Nasza Loteria SR - pasek na kartach artykułów

Żeby mieć czelność wyjść na scenę, trzeba też mieć coś do powiedzenia

Magdalena Jasińska
Izabela Trojanowska przyznaje, że teraz najważniejsza jest dla niej płyta „Na skos” i trasa koncertowa
Izabela Trojanowska przyznaje, że teraz najważniejsza jest dla niej płyta „Na skos” i trasa koncertowa Fot. Ireneusz Sanger
Izabela Trojanowska wciąż zaskakuje nowymi pomysłami. Pod koniec ubiegłego roku wyszła jej najnowsza płyta pod tytułem „Na skos”.

Zastanawiałam się, czy przyjdzie do mnie blondynka, czy brunetka? I przyszła brunetka... Czy to koniec metamorfozy?
Nie wiem, kobieta zmienną jest. Zobaczymy, jak się jutro obudzę, czy nie będę mieć innych pomysłów. Niechętnie przefarbowałam moje włosy, ale świetnie się w tych ciemnych czuję. Mam teraz kłopot z Moniką z domu Lubicz w „Klanie”, będę musiała nosić perukę. Monika też miała już różne kolory włosów.

Skoro jesteśmy przy „Klanie”, to już 20 lat odkąd Pani gra w tym serialu. To jest nie lada wyczyn.
Szczególnie jak przypomnę sobie, że na początku podpisywaliśmy umowę co pół roku i nikt nie wiedział, czy następna umowa przyjdzie, czy zakończymy serial. Ludzie nas pokochali i ten serial trwa. Gdyby nie było oglądalności, to władze w telewizji - jakiekolwiek by nie były - bez sentymentu by nas wyrzuciły. Oglądalność zwyciężyła.

Nowa płyta „Na skos”, czy to powrót do Izabeli Trojanowskiej, którą znamy sprzed lat?
Ja nie popełniłam niczego nowego. Zaśpiewałam piosenki, które były mi dane, czyli napisane przez Janka Borysewicza oraz Wojtka Byrskiego. Widać te kompozycje bardzo mi pasują, ale i państwo ocenili, że są bardzo moje. Pewnie wynika to z tego, że znam dobrze autorów, szczególnie Janka - bo z nim nagrywałam w 1980 roku płytę „Iza”, już dzisiaj kultową, bo był wówczas wokalistą zespołu Budka Suflera. Odchodząc z zespołu w pewnym sensie zabrał mnie ze sobą i nagraliśmy album „Układy”.

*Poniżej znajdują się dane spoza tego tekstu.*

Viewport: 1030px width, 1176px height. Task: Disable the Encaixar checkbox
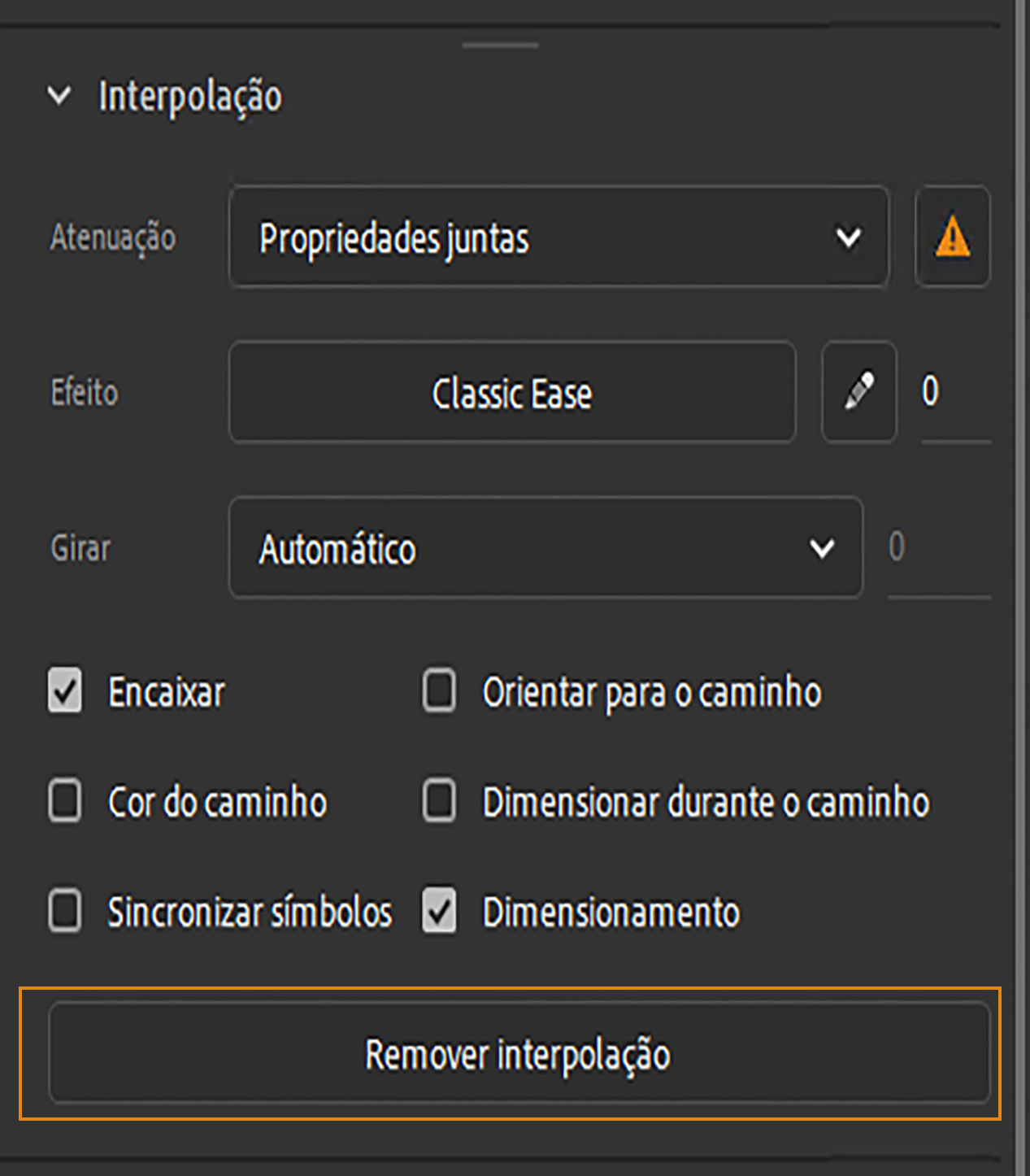tap(64, 691)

Jak jestem przekonana, że mam dobrą piosenkę, to mi odbiera tremę. Ja się nawet cieszę, że mogę pokazać, co wymyśliłam.
Izabela Trojanowska

Czy to oznacza, że wrócił pazur do Izabeli Trojanowskiej?
Pazur jak był tak jest, tylko jest kwestia obudzenia go. Obudzić można, dając odpowiedni repertuar. Jak zadaje mi się pytanie, czy wolę być aktorką, czy piosenkarką, to dla mnie jest to jedność. Bo aktor mówiący dobrze wiersz z żarem, musi mieć poczucie rytmu i musi go śpiewnie przekazać. Ja dostając piosenkę, dostaję tekst i go analizuję, żeby go zinterpretować. Więc gdzieś te dwa zawody się uzupełniają. Chodziłam od zawsze do szkoły muzycznej, później skończyłam szkołę teatralną przy Teatrze Muzycznym w Gdyni - byłam wychowanką Henryka Bisty, z którym się spotykałam codziennie. Wiem, że w szkołach teatralnych studenci nie mają takiego szczęścia.

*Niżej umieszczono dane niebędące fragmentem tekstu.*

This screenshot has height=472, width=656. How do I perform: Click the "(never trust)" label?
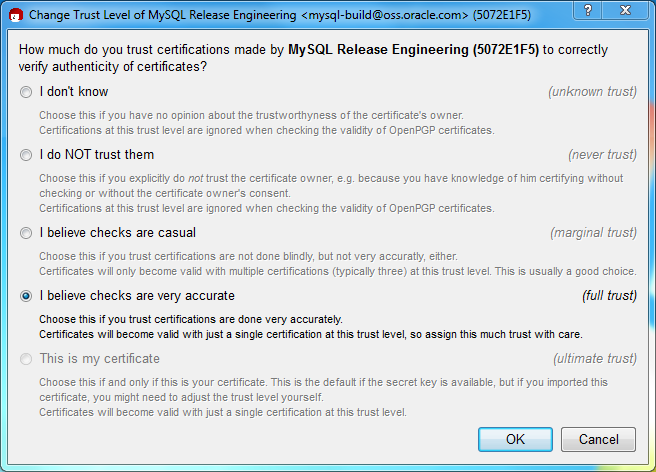pos(601,155)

Jak powstawały piosenki, bo one są o Pani? Czy Pani ingerowała w tekst piosenek?
Janek przedstawiał mi gotowe kompozycje z tekstem. Nie zgodziłam się na dwa teksty i te dwa zostały zmienione. Walczyłam z jedną kompozycją, która nie do końca mi leżała, ale z nowym tekstem fajnie się przegryzła - moi fani twierdzą, że na ich listach jest w pierwszej trójce, to piosenka „Po głowie”.

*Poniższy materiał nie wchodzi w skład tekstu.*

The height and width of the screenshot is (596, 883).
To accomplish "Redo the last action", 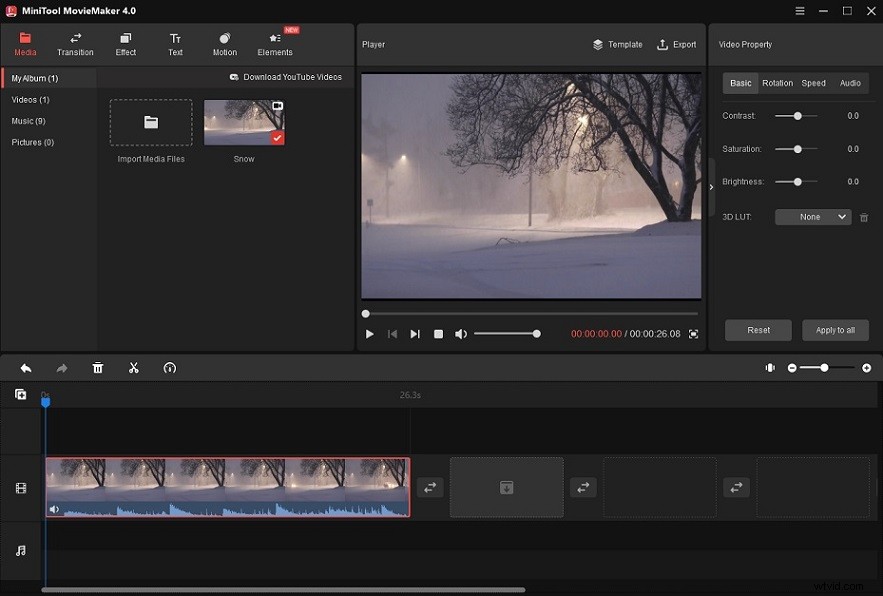I will pyautogui.click(x=61, y=368).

Czy długo przygotowuje się nową płytę?
To różnie. Nie ma na nic recepty, trzeba próbować - czy to jest produkt, który możemy wypuścić i pokazać. Ja zawsze byłam nieśmiała, ale ten zawód wymaga pewności siebie, żeby nie powiedzieć bezczelności. Żeby mieć czelność wyjść na scenę, trzeba mieć coś do powiedzenia. Jak jestem przekonana, że mam dobrą piosenkę, to mi odbiera tremę. Ja się nawet cieszę, że mogę pokazać, co wymyśliłam.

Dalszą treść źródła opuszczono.